| Extracted entries |
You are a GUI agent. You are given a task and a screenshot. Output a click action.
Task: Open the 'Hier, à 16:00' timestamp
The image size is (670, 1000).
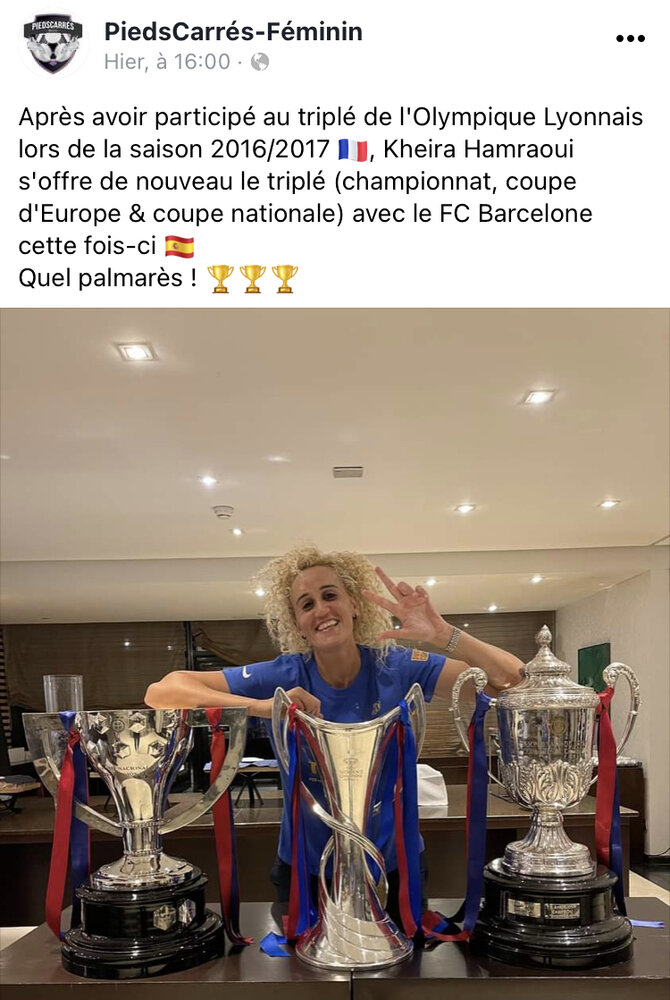(167, 62)
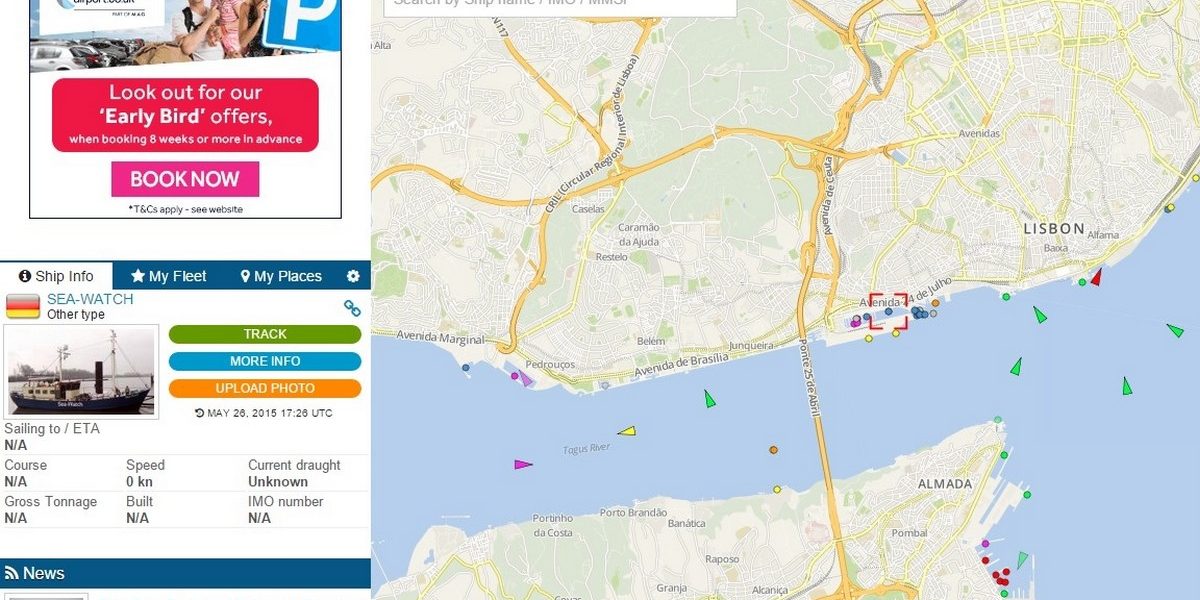The image size is (1200, 600).
Task: Click the chain link icon beside SEA-WATCH
Action: [x=352, y=308]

| Direction |
Copy every line of the items above word for word, leaving out the pictures.

| Output |
You are a GUI agent. You are given a task and a screenshot. Output a click action.
Task: Open the 'Hier, à 16:00' timestamp
The image size is (670, 1000).
(167, 62)
The image size is (1200, 600).
Task: Click the chain link icon beside SEA-WATCH
Action: [x=352, y=308]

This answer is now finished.